## EXERCISE OBJECTIVE
Determine how many lines in the listing below contain the word "output", then state that number by itself.

## MATERIAL PROVIDED
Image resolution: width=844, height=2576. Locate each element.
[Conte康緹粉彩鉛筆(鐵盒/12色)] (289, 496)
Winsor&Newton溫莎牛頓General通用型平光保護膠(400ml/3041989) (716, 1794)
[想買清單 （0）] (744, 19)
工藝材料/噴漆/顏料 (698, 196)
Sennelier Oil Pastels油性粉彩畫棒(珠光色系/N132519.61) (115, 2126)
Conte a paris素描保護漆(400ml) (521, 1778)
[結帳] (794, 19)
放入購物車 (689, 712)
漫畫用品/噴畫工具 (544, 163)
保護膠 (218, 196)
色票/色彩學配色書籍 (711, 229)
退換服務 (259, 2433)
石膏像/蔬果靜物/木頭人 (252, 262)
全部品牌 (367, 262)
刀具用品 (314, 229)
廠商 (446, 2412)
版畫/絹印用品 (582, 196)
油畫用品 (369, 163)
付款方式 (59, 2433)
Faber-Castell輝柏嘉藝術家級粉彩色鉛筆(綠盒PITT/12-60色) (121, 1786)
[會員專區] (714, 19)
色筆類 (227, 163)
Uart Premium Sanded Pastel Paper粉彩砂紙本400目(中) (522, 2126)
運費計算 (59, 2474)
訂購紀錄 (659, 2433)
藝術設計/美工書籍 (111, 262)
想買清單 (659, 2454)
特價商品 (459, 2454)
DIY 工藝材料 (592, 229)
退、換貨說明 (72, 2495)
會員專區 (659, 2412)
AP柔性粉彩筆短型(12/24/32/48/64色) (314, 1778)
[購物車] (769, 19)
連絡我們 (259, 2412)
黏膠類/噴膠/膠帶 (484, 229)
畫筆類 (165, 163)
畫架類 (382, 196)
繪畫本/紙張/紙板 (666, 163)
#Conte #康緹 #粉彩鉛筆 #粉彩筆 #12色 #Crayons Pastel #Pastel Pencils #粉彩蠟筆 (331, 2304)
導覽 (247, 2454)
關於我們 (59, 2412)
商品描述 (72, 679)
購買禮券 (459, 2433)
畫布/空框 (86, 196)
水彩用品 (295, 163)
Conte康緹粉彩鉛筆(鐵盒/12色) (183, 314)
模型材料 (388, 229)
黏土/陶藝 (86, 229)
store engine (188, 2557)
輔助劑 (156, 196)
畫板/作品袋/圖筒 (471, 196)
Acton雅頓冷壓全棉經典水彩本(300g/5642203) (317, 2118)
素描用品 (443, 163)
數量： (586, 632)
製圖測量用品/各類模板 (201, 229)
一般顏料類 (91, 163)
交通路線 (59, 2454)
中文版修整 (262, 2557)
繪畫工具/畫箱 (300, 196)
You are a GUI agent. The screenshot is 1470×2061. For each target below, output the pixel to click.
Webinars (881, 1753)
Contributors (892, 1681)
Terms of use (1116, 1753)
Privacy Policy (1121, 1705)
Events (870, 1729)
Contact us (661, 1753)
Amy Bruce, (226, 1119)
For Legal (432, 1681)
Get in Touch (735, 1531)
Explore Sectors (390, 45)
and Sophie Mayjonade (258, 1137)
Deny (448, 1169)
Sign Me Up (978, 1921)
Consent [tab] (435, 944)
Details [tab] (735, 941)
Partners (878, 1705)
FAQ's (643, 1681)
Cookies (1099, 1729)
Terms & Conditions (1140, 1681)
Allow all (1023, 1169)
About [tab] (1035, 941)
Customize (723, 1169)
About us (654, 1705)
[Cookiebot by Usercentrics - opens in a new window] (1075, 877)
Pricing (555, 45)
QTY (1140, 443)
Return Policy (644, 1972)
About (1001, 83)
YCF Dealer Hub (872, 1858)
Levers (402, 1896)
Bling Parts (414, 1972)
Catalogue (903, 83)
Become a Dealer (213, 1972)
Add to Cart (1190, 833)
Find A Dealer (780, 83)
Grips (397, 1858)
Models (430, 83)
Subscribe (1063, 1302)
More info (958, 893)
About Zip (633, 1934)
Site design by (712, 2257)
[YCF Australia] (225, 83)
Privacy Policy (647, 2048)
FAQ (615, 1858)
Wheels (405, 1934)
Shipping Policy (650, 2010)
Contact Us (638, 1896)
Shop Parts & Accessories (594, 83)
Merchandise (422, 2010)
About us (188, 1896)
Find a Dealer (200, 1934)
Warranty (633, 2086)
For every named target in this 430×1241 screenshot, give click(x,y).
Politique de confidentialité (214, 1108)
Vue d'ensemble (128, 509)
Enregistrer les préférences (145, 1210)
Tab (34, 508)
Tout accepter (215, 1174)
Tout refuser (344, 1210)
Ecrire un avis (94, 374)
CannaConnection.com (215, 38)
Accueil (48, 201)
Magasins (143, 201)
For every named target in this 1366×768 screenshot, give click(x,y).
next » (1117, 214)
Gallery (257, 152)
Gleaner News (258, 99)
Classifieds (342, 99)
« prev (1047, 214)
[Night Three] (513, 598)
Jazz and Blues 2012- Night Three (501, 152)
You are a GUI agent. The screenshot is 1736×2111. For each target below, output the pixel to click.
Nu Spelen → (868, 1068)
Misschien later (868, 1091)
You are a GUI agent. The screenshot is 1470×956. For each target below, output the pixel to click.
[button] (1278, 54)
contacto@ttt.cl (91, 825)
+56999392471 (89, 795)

## ANSWER FOR THE TASK
3